Perel proposes that “all characterizations of modern infidelity involve the notion of a breach of contract between two individuals.” She further explains that due to this lack of universally agreed-upon definition of what is considered infidelity, her studies “estimate the infidelity prevalence among American couples varies widely, ranging from 26% to 70% for women and from 33% to 75% for men.” This range can be astonishing to the average reader, and one thing is for certain – infidelity is not going anywhere. Perel invites us to discuss the common misconceptions related to infidelity and better understand the confusion it causes for both the victim and perpetrator of an affair. “When we reduce the conversation to simply passing judgment, we are left with no conversations at all” (Perel, 2018).

Critics of this book argue that Perel supports affairs and infidelity.

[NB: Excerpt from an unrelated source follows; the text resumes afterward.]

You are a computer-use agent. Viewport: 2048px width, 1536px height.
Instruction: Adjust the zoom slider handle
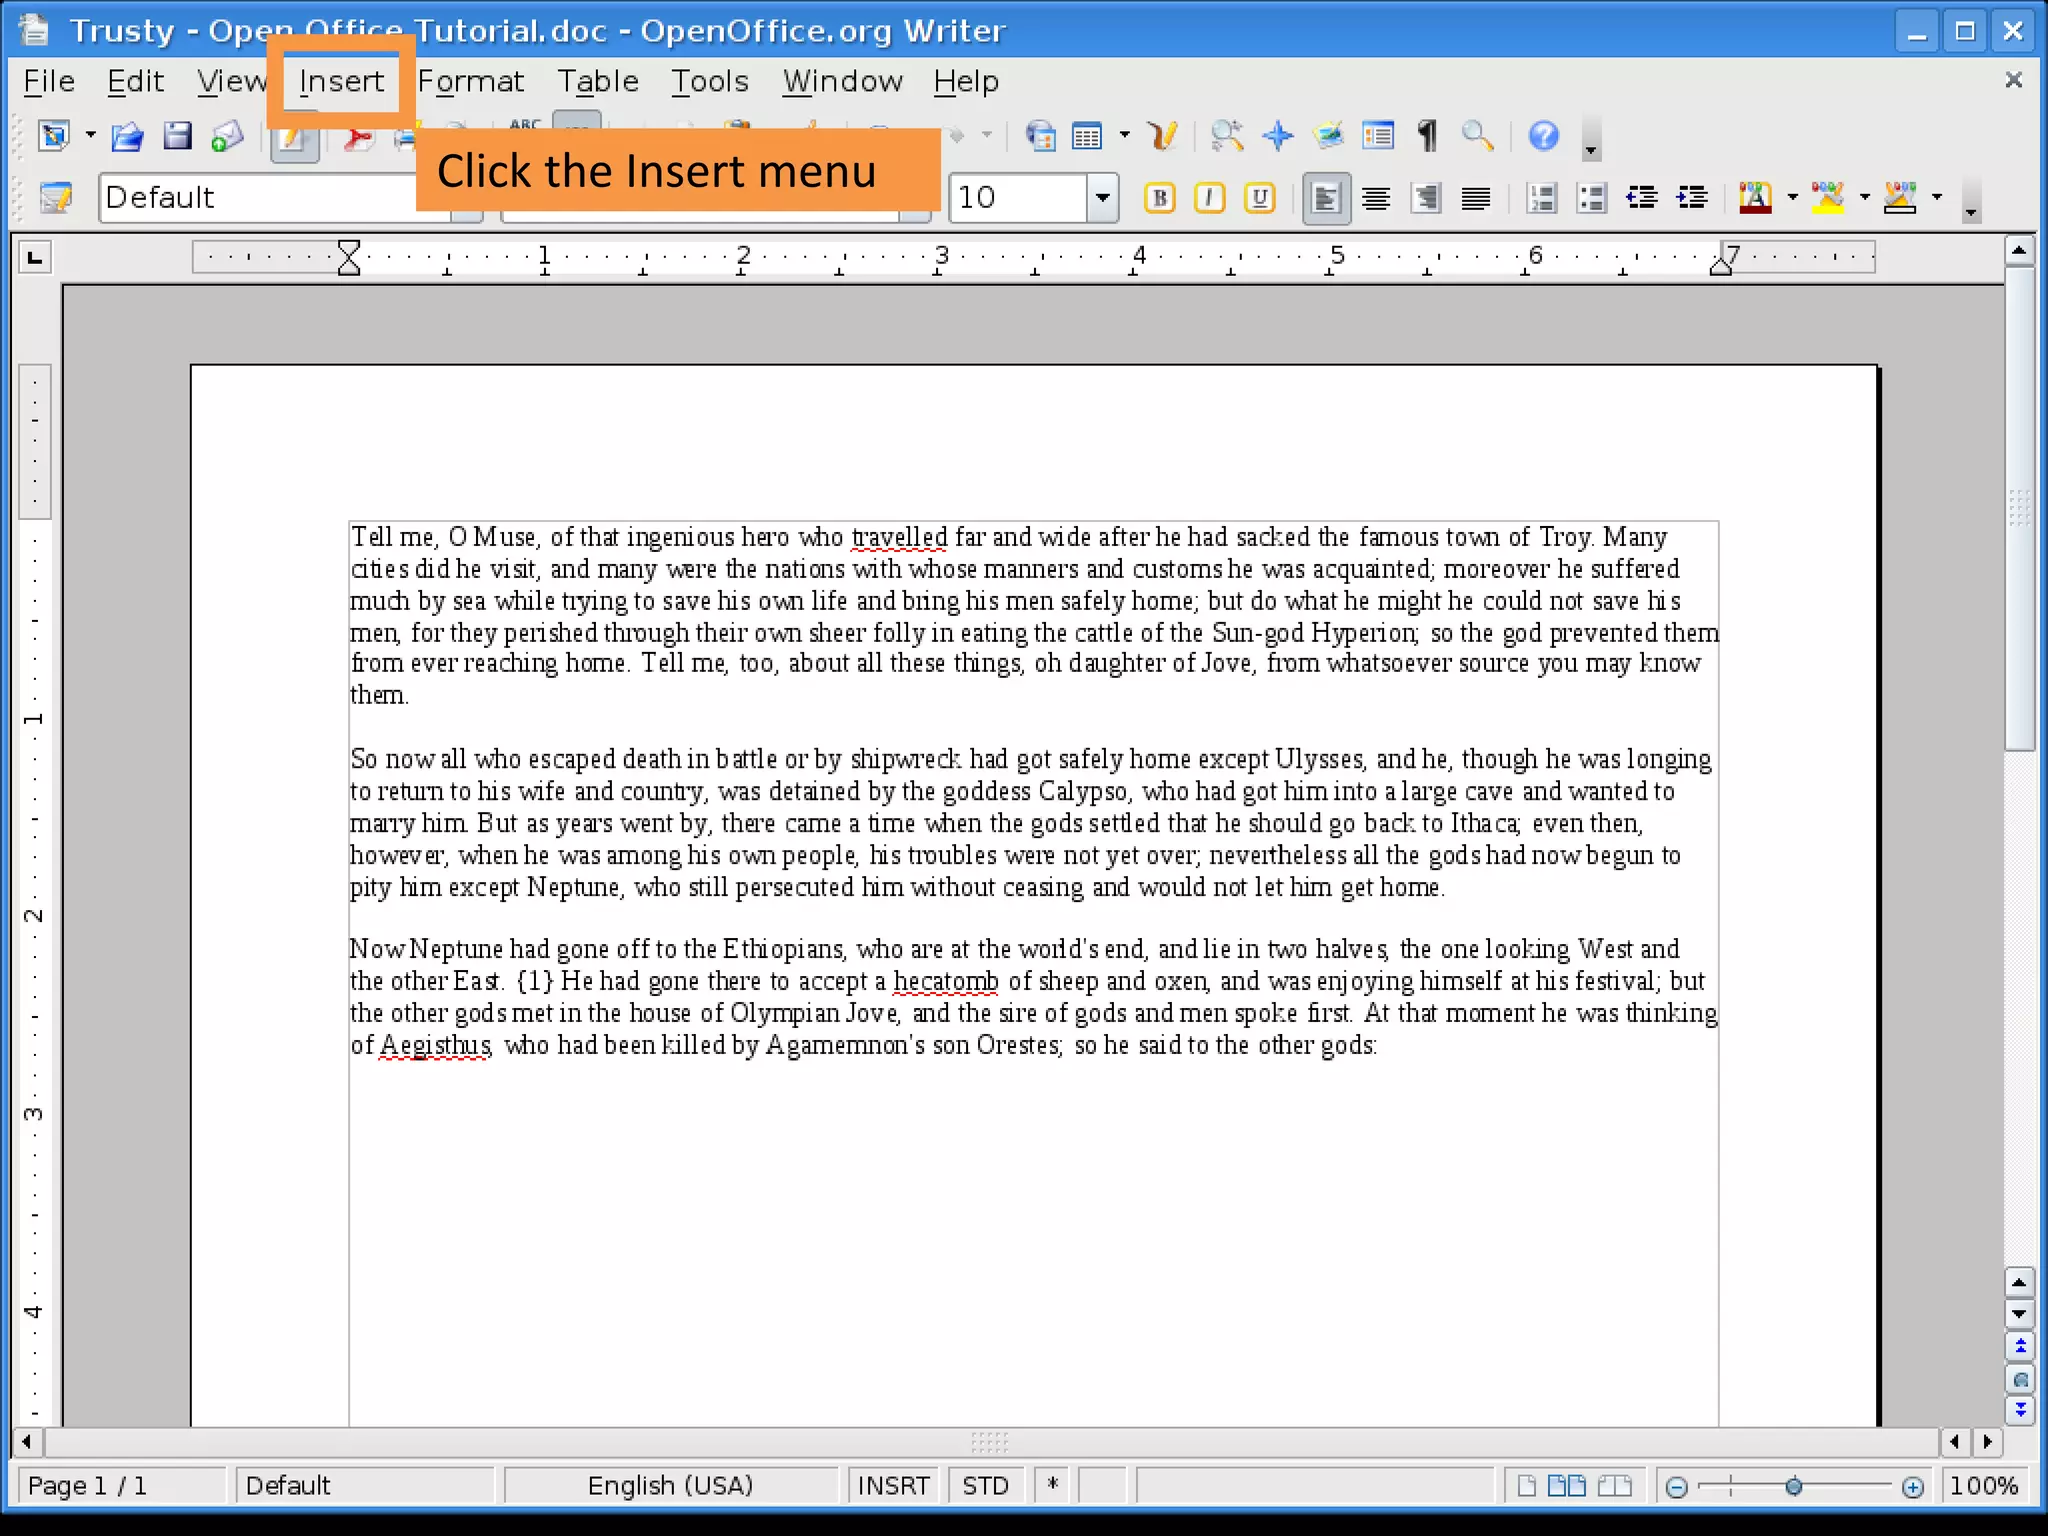click(1794, 1487)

However, when one asks if Perel is “for or against” infidelity, she answers “yes.” For Perel, this answer showcases her opinion that infidelity isn’t black or white but rather grey. This grey area calls for a broader conversation that does not reduce affairs to simply “he or she cheated.” These human experiences are, in fact, much more complicated. When couples experience an affair, they often believe the relationship must end. Yet, many of the stories Perel shares in her book prove that victims of cheating may desire to stay in their relationship. Other stories explain that the perpetrator of the affair was often seeking something on which their partner refused to compromise. Though Perel agrees some relationships must come to an end, she also proposes the idea of starting a marriage or relationship over – what needs to be different or what conversations need to be had as couples begin again? Many of Perel’s clients share that it took their partner having an affair to start exploring those difficult conversations.

Our society shames both the people who stay in marriages with a partner who has cheated and the partner who has engaged in an affair. Though Perel does not condone infidelity, her book works to better understand cheating and why people do it. Perel argues that many people who engage in infidelity are not bad people, nor are the ones who experience cheating from their partners. So why does our society continue to crave new and often secretive relationships? This is the question Perel investigates in hopes of understanding the relationships we hold with one another. Interestingly, though there is a high prevalence of infidelity, a percentage that continues to grow, there is not much research discussing the implications of an infidelity-ridden world – a topic Esther Perel explores head-on. 


References

Atkins, D. C., Baucom, D. H., & Jacobson, N. S. (2001). Understanding infidelity: Correlates in a national random sample. Journal of Family Psychology, 15(4), 735–749. https://doi.org/10.1037/0893-3200.15.4.735

Perel, E. (2018). The State of Affairs: Rethinking Infidelity (Reprint ed.). Harper Paperbacks.